The county agent....YES WE HAVE THEM...along with the feed store guy, and the local "young farmers" fella........Don't know if you have a place where all the good ol boys go for their coffee, biscuits and gravy, and mainly gossip.......Anyway, I got mixed answers about the wet soil absorbing the NIT. It makes sense as if you put some fert on the concrete floor, within a few hours you see wet stains and then the stuff goes away............So, that is evaporation happening, and is it sucking into water saturated soil?.....That is the chance one takes. A for sure opinion is that NIT goes into the soil and stays there for 45 days. Yes, the first two weeks or so is the best. So, If one puts down the fert a bit later like you suggest, that would be the best thing for the young plants............

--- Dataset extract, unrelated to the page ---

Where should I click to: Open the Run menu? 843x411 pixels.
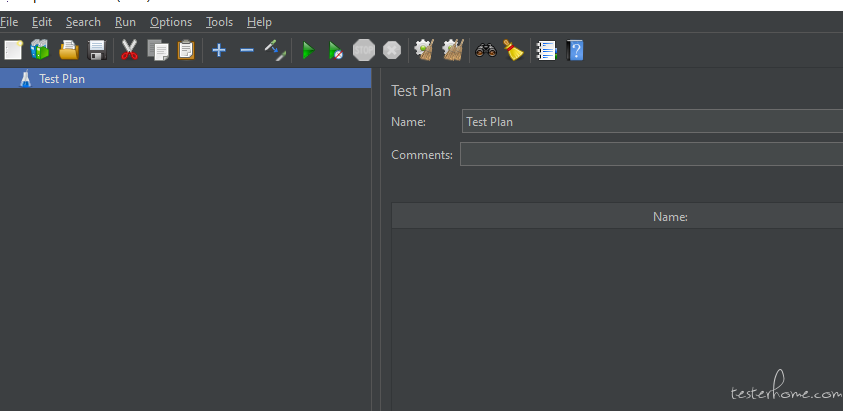125,22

Watching the weather so one can time the WHEN is the tricky part for me. A couple of years ago got my seed down and it rained just right......Then I was ready to put the fert down and NO rain......April that year was totally dry and then when it finally started raining the seedlings were mostly gone and it was to late in the season to get seed down...........
Max, you mentioned drilling. Wish I could as with the trees and hills, I end up using a harrow of one type or another.....Not doing that this year as I have a good result from the fall seeding and don't want to destroy them, so am gonna just overseed........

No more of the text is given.